Lepe, Diego de (?–c. 1513)

views updated

Lepe, Diego de (?–c. 1513)

Diego De Lepe (d. before 1513), Andalusian explorer, possible discoverer of the Orinoco River in present-day Venezuela. A native of Palos, in southwest Spain, Lepe was one of several leaders of a series of minor expeditions from Spain's southern Atlantic ports that led to important advances in geographic knowledge of New World coasts. Leading a small fleet of two boats, Lepe left Seville in mid-November 1499, pursuing the course set two weeks earlier by Vicente Yáñez Pinzón, who commanded four ships. Lepe followed the route of Pinzón, passing the Cape Verde Islands, then sailed to Cape San Agustín (Pinzón reached it on 26 January 1500) on the Brazilian coast. Pinzón seems to have been the first European to discover the Amazon estuary and enter the great river; he sailed upstream for a time and made contact with peoples along its banks.
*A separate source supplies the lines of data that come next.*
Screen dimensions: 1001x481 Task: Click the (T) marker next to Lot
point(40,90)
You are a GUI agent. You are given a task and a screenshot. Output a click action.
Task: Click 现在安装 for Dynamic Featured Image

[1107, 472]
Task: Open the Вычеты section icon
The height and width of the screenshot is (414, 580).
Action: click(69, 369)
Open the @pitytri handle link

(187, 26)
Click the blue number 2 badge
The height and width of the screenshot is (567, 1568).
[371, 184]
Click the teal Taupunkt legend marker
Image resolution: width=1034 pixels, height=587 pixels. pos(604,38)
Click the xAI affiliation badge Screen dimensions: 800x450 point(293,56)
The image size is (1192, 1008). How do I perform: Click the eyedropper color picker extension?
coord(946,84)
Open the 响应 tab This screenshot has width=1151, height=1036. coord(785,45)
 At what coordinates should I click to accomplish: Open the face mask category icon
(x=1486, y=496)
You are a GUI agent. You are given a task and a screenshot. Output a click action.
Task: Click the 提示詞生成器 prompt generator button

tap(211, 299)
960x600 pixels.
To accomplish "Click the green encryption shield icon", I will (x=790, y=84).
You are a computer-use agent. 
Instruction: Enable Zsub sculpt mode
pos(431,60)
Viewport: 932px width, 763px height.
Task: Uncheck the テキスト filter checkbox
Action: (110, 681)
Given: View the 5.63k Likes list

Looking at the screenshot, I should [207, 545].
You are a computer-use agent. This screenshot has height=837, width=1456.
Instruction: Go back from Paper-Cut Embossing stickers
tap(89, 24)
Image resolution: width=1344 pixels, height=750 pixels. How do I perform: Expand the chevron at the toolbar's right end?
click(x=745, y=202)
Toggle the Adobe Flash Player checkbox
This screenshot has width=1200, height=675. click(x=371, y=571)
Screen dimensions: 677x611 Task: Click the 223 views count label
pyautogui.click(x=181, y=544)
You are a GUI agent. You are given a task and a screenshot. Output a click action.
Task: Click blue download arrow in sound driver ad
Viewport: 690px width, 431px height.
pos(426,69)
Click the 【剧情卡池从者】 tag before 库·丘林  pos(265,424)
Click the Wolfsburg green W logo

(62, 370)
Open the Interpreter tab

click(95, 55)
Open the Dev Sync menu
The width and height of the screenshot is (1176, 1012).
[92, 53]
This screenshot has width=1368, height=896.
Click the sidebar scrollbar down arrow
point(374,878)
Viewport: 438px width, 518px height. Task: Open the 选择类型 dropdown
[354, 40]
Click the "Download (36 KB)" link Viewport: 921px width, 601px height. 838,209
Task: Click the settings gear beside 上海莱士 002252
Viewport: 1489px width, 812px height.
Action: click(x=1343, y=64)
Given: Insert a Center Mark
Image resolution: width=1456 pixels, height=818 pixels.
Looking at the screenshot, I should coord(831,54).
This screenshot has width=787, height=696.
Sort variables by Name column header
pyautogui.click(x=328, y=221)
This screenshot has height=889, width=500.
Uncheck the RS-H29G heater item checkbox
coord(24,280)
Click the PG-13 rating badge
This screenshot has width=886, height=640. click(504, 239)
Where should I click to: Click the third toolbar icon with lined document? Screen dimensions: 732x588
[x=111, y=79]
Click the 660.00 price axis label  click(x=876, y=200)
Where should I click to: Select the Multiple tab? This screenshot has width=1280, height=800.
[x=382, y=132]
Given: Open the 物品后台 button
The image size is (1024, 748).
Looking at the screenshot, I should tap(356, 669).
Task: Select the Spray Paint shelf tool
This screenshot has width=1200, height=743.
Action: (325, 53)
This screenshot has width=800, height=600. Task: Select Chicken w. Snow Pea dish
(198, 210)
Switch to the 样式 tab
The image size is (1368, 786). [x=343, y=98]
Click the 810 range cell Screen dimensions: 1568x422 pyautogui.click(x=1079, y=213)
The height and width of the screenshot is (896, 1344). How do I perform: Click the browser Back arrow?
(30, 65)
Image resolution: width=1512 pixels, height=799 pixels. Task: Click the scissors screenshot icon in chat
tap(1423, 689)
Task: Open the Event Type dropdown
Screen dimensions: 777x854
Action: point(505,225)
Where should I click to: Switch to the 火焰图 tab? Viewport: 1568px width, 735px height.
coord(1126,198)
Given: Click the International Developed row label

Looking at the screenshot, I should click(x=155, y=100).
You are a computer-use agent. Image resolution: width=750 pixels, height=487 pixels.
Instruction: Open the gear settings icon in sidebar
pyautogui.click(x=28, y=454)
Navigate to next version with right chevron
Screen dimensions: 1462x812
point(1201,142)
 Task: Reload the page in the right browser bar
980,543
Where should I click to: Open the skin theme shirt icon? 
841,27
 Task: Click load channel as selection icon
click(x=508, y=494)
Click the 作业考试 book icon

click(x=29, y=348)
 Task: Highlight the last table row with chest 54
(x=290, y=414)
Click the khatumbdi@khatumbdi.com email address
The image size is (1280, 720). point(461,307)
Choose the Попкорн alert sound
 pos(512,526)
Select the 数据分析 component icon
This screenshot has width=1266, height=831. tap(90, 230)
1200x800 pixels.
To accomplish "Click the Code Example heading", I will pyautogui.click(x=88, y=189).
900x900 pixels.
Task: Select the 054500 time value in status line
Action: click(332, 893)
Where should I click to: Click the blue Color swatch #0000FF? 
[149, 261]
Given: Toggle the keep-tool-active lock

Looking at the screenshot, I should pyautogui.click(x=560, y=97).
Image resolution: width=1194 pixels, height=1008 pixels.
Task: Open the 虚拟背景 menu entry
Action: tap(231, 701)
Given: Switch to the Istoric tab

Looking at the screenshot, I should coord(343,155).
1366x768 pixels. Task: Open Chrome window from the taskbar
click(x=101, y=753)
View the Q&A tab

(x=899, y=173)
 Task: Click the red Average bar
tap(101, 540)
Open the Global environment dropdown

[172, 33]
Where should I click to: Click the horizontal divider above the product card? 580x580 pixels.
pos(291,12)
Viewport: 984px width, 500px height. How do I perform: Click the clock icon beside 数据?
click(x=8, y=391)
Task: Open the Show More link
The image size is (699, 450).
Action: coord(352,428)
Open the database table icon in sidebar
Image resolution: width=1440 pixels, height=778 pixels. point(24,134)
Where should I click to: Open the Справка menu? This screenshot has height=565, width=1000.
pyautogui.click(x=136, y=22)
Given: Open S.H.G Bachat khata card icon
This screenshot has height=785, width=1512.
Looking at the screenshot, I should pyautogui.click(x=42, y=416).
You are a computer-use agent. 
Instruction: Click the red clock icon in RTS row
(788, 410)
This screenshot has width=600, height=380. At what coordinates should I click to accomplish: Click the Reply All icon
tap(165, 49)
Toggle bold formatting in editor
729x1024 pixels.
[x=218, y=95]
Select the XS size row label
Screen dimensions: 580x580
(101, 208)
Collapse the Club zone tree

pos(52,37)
Diego de Lepe and his men followed within days.

At this point the account becomes confused. Some say Lepe sailed southward along Brazil's coast as far as the Río de la Plata; others argue he went northwestwardly, encountering several important rivers, including the Orinoco, of which he took possession in the name of the Spanish monarchs, calling it the Marañón. In skirmishes he lost eleven men but captured thirty-six Native Americans, whom he later presented as slaves to Bishop Juan de Fonseca in Seville. Given that Lepe's fleet and that of Pinzón came together in the Gulf of Paria, the second version of Lepe's voyage seems most likely.

From the north coast of South America, Lepe's boats headed to the Isla de San Juan (Puerto Rico) in May 1500, while the Pinzón group sailed to Hispaniola's north coast in June of the same year. From Puerto Rico, Lepe sailed directly to Spain, reaching Seville several weeks earlier than Pinzón. He had an audience with the monarchs in Granada on 15 November 1500, and later secured an agreement for a new voyage on 14 September 1501. It is unclear if this expedition ever took place. Lepe died in Portugal sometime before 1513.

Both Pinzón and Diego de Lepe came upon Brazil several months prior to the official Portuguese discovery of Pedro Alvares Cabral on 22 April 1500. Their logs, maps, and reports were used by cartographer Juan de la Cosa for his famous world map of 1500.

See alsoExplorers and Exploration: Spanish America .

BIBLIOGRAPHY

Juan Manzano Manzano, Los Pinzones y el descubrimiento de América (1988).

Francisco Morales Padrón, Andalucía y América (1988).

Additional Bibliography

Espínola, Rodolfo. Vicente Pinzón e a descoberta do Brasil. Fortaleza: COELCE; Rio de Janeiro, 2001.